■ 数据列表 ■
○ ○ ○
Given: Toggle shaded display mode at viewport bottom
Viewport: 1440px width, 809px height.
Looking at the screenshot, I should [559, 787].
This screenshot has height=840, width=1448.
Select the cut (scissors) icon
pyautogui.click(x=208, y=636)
○ ○ ○
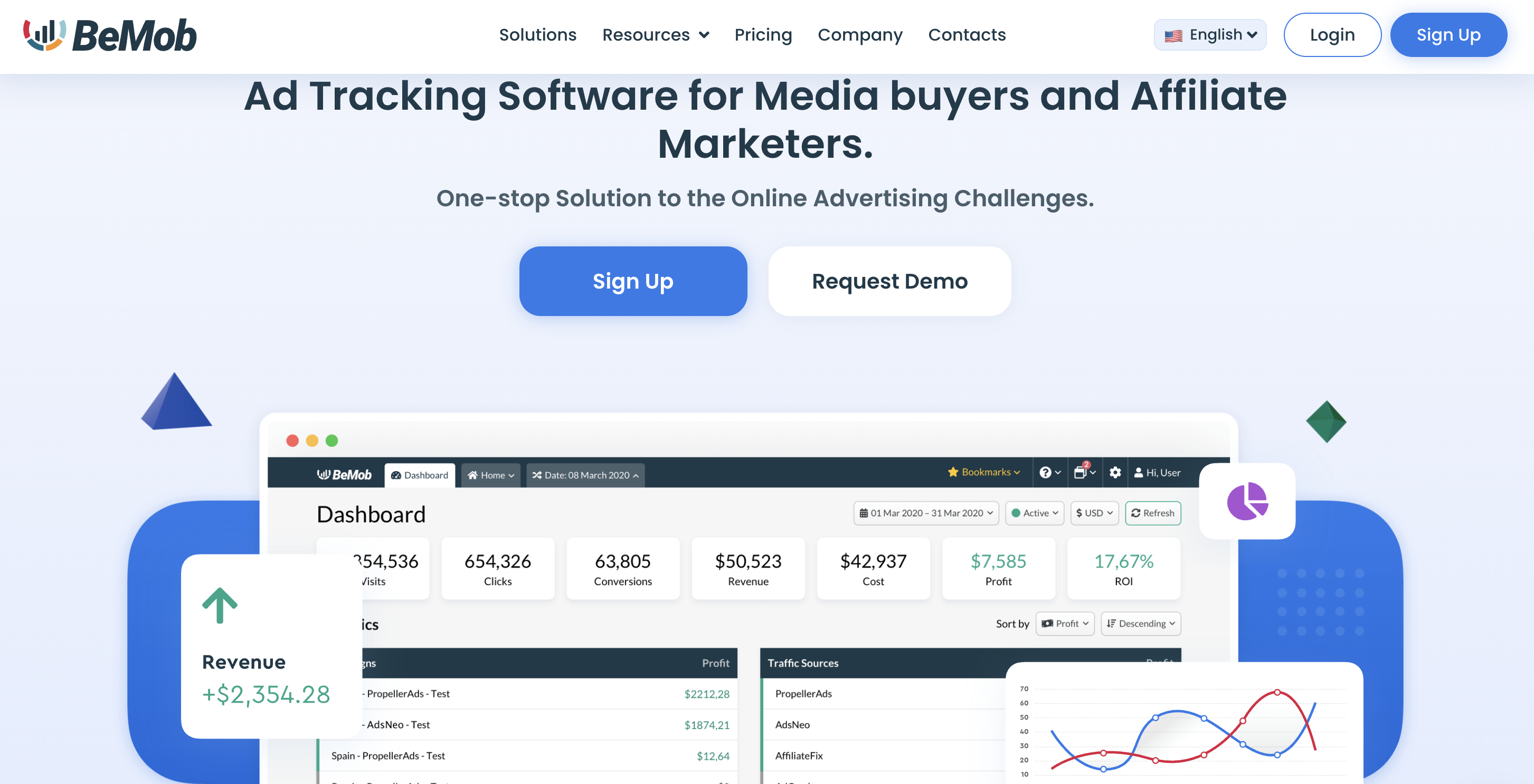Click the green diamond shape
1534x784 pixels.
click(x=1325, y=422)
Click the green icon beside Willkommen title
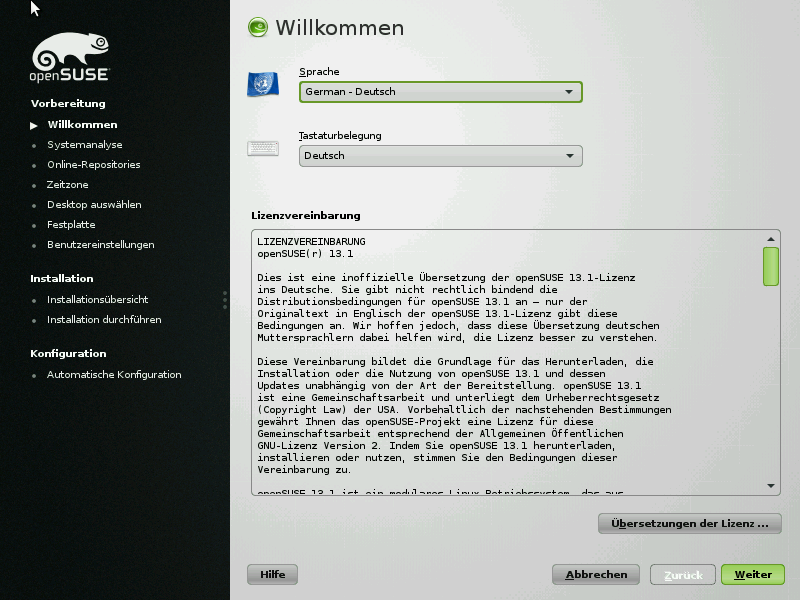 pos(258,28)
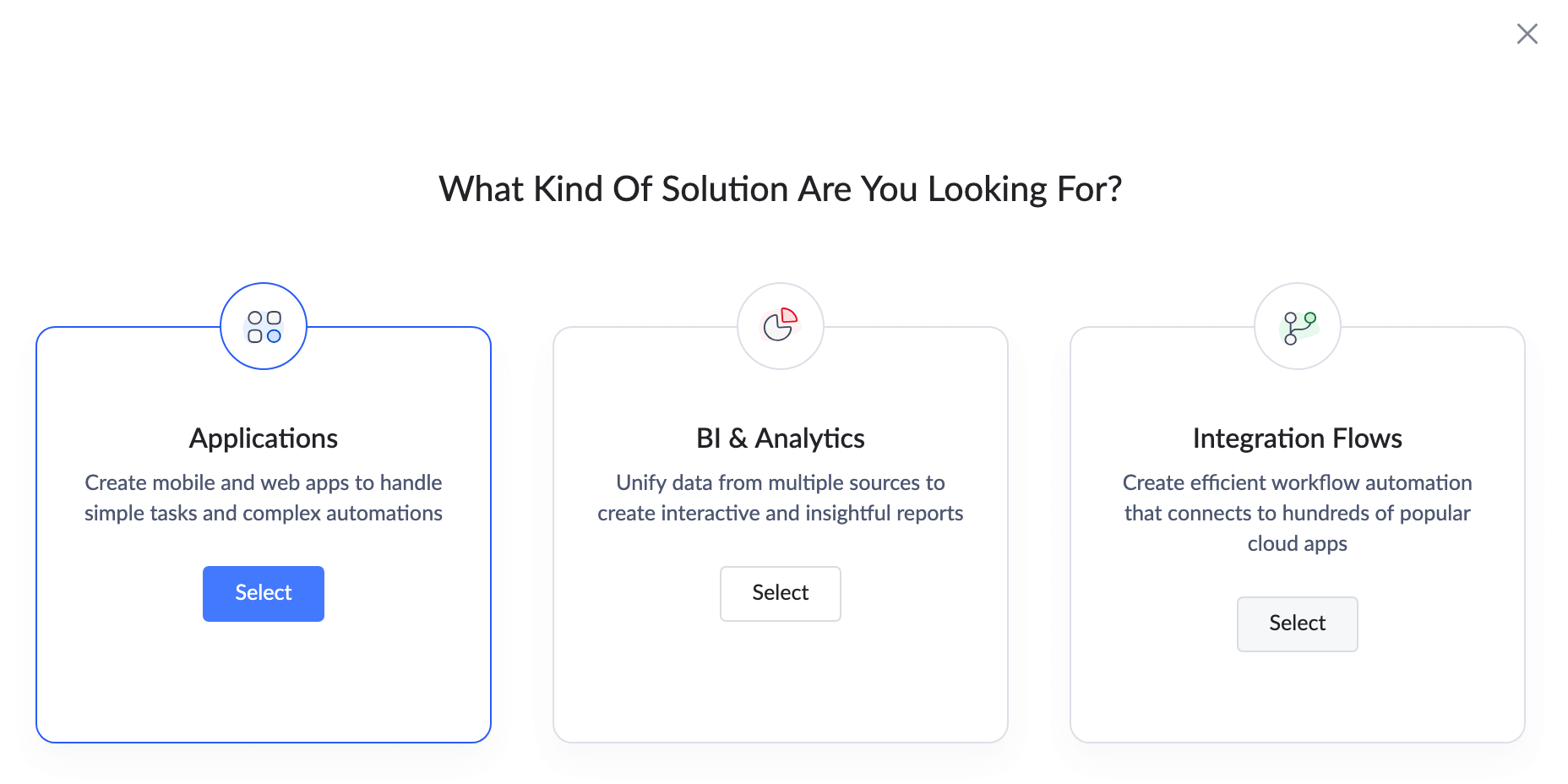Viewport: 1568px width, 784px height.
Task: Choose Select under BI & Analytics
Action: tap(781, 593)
○ ○ ○
请将材料中从包含“Given: Toggle shaded”的那一行到包含“pyautogui.click(x=208, y=636)”的那一行逐字照抄，首尾两行都包括在内。

Given: Toggle shaded display mode at viewport bottom
Viewport: 1440px width, 809px height.
Looking at the screenshot, I should [559, 787].
This screenshot has height=840, width=1448.
Select the cut (scissors) icon
pyautogui.click(x=208, y=636)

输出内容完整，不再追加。